生活保護、母子加算、奨学金。セーフティネットに付きまとうもの
昔、奨学金を貰わなくてもそこまで生活に困ってないのに奨学金をもらっている人が居ました。某奨学金は教職員などになると返済しなくていいという規定があって、それを見越したものだそうで、あるときを境にこの規定が撤廃されました。その人はその年から奨学金をもらわなくなりました。
都心ではない地方大学とかだと、奨学金なんてもらえるのはほんの一握りで、もらえないけど困っている人はたくさん居る世界で、無利子奨学金をもらえるなんてさらに一握りです。そんな中でのこんな出来事でした。
高校時代。母子家庭で生活保護を受けている人が居ました。ある日、CDプレイヤーやコンポなどを友人の家にあずけに行くという話をききました。なんでまた? と尋ねると、没収されないようにするためだと答えました。生活保護を受けていると年に何回か市役所の人が生活の調査に来て、必要以上に豪華な生活をしていると、生活保護が打ち切らたり没収されたりするんだそうです。それを避けるためだだと教えてくれました。*1
この人たちを世渡り上手とみるか、悪とみるかは置いておきますが、いわゆるセーフティネットには必ずこの手の問題が付きまといます。それによって助かる人がいる一方で、本来必要がない人までその恩恵を受けることがあります。
この本来必要がない人が受ける恩恵をどう考えますか?*2
無駄なのでしょうか、必要悪なのでしょうか。
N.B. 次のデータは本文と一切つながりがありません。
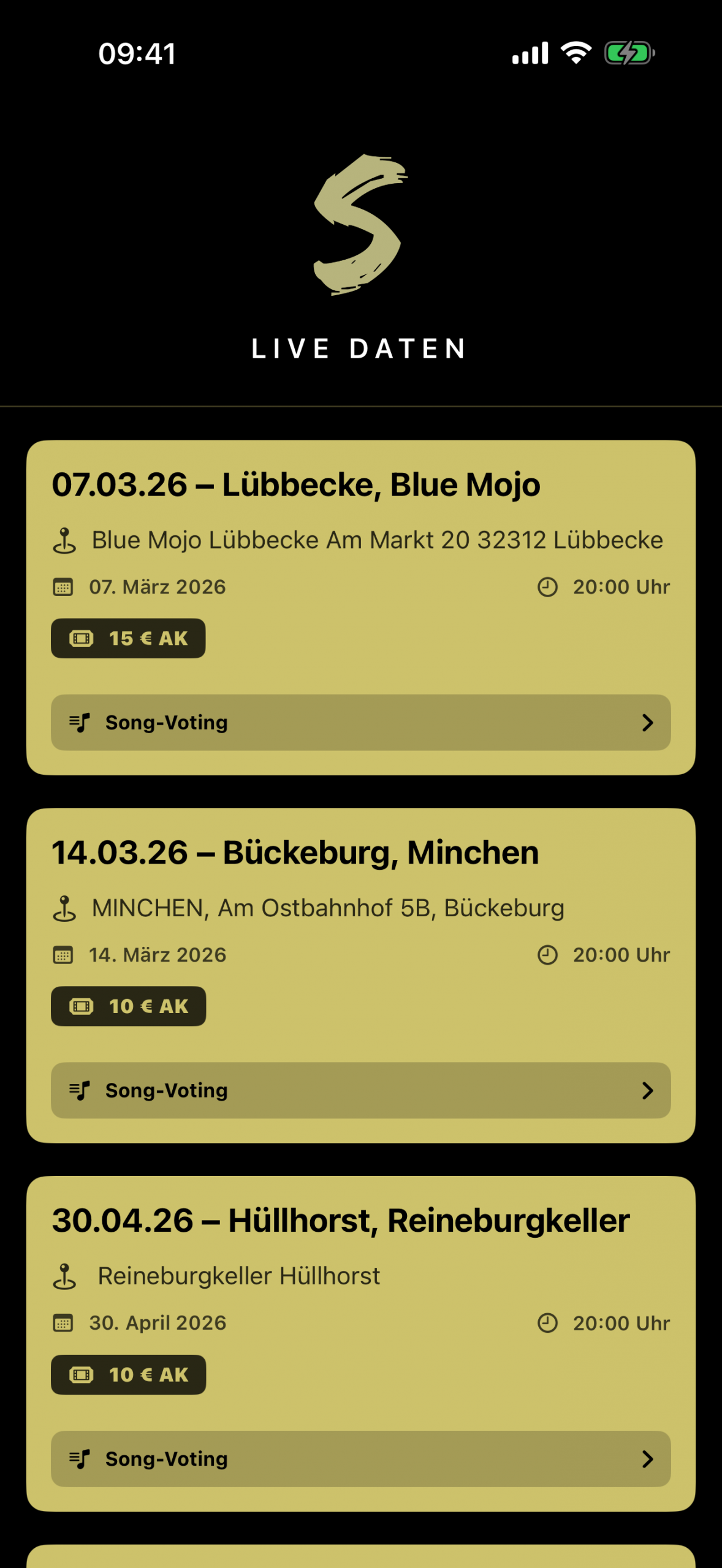Tap clock icon in the Hüllhorst card
Image resolution: width=722 pixels, height=1568 pixels.
coord(547,1323)
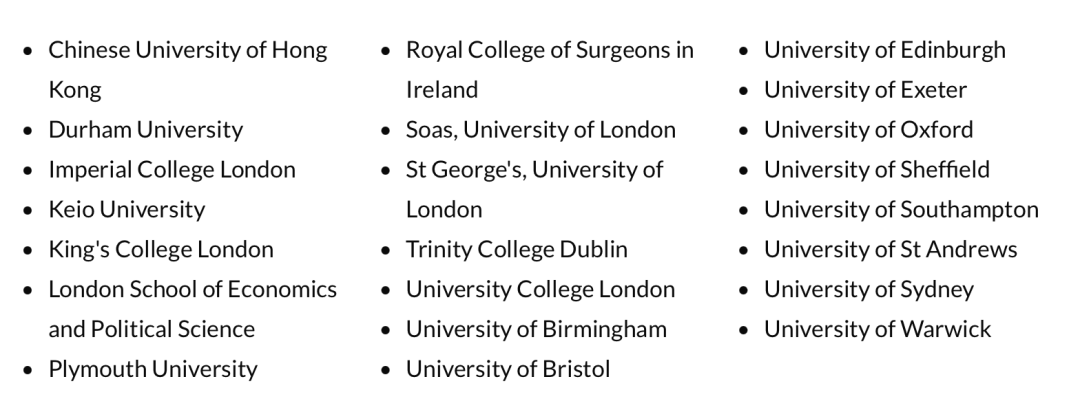This screenshot has width=1080, height=399.
Task: Click University of Edinburgh list item
Action: (x=884, y=50)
大前提として、多くのケースで本当に必要な人だけに必要なサービスを届けることはほぼ不可能です。
よく出る意見は「こういう不可避な問題を避けるため、サービスそのものをやめてしまう」というものです。例えば母子加算は「本来必要なく受け取っている人が一部にいる」という理由で*3なくなったと言われています。そして多くの必要な人が困ってしまう事態が起こりました。それでいいのでしょうか。
では必ず公正にその制度が利用されるよう徹底的に調査をすればいいのでしょうか。当たり前のことですが、それにはものすごく多くの労力がかかります。お金がかかります。あまり現実的ではなさそうです。
私の考えは、ある程度は悪用されることを折り込んだ上でサービスを実施すればいいのです。よっぽど悪質なものは摘発したり、悪用の割合を一定よりあがらないようにするよう努力はしても、完全に無くすことは目指さずにサービスを実施する。
悪用は避けられないという前提をおけば、結局セーフティーネットとして次のどちらがふさわしいかという問題なのです。
- 困っている人の一部しか助けられないが、困ってない人は悪用できない
- 困っている人のほとんどを助けられるが、困ってない人の一部にも恩恵を与えてしまう
年金訂正問題も、これと同じ枠で考えることができます。完璧な制度などないのだから、結局はどこかで割り切る必要性が出てきます。どちらを選ぶと考えるかは人それぞれですが、私は前者であるべきだと思っています。